Future Corpsehttps://buff.ly/2rWvyOO is a 20-page, digest size, full color cover with black and white interior, anthology covering themes of feminism, anxiety, punk rock, immortality, labor, and robotic vacuums! Written and illustrated by Eva Muller. Published by Birdcage Bottom Books.
So here I am reading Future Corpse by Eva Muller and in occurs to me we’re all really different yet connected. I mean, sure the paths we follow through life define us, but the circumstances that put us on those paths is often beyond our control. In Future Corpse Eva illustrates a piece about growing up as a feminist in ‘90s Germany. She relates vignettes on bullying and music and general acceptance. Although I assume I’m a bit older than Eva, I too lived in Germany in the ‘90s, as an artist and an American soldier. I remember the punks, skinheads, and mopeds she writes about and here I am decades later reading her comic! Kinda neat.

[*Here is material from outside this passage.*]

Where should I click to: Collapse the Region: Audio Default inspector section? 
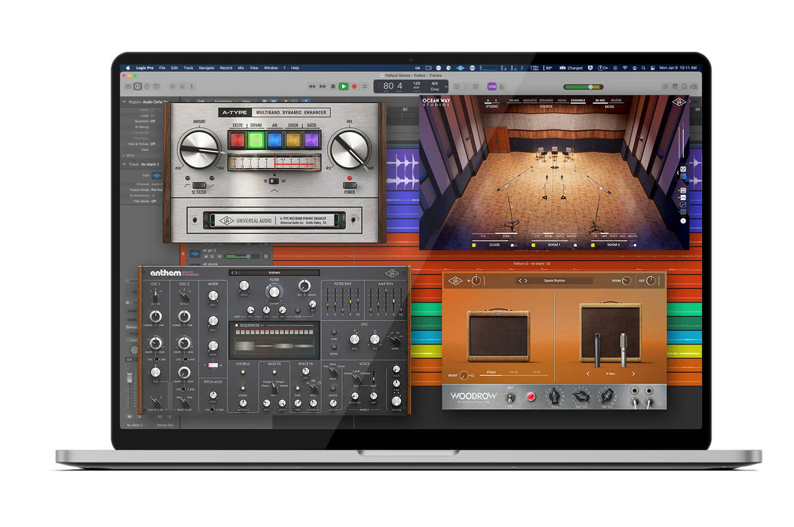[x=124, y=101]
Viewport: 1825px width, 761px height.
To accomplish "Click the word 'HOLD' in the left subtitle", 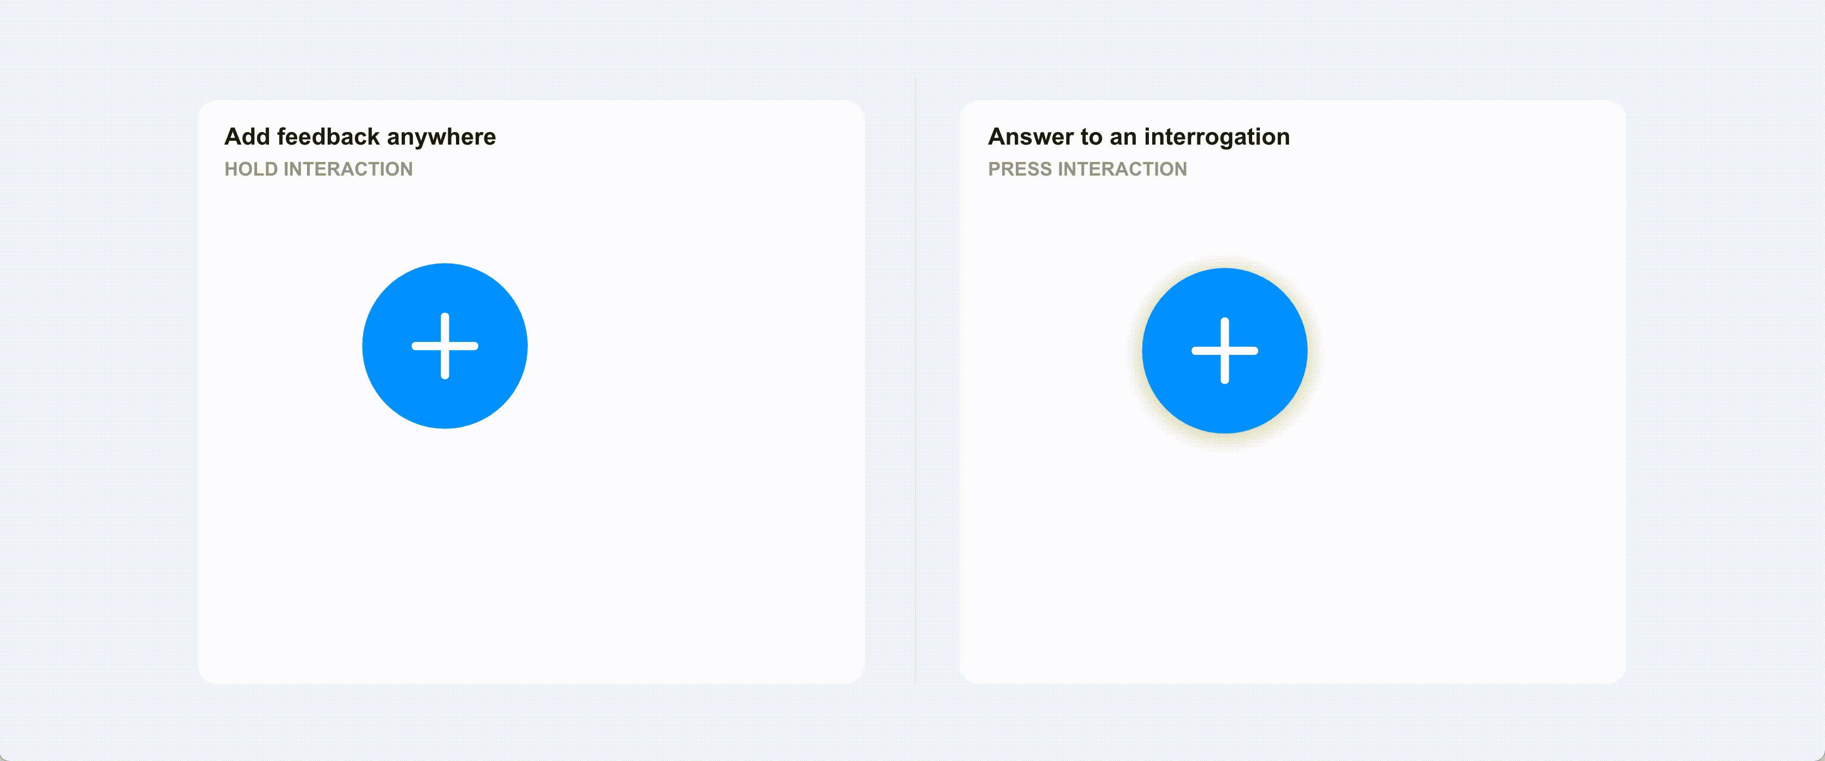I will pyautogui.click(x=252, y=169).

Anyway, in addition to her recollection about coming of age in Germany, Eva goes on to share other interesting pieces such as the roamings of a Roomba, words of wisdom from a yoga posing Karl Marx, the sweet, sweet feeling of buying new clothes when you should really be buying food, and a silent piece about a Japanese demon anxiety snake!
Bell Timehttp://www.fredeggcomics.com is an 80-page, digest size, mostly two-tone with some full color pages, time travel comic written and illustrated by David Robertson. Published by Fred Egg Comics.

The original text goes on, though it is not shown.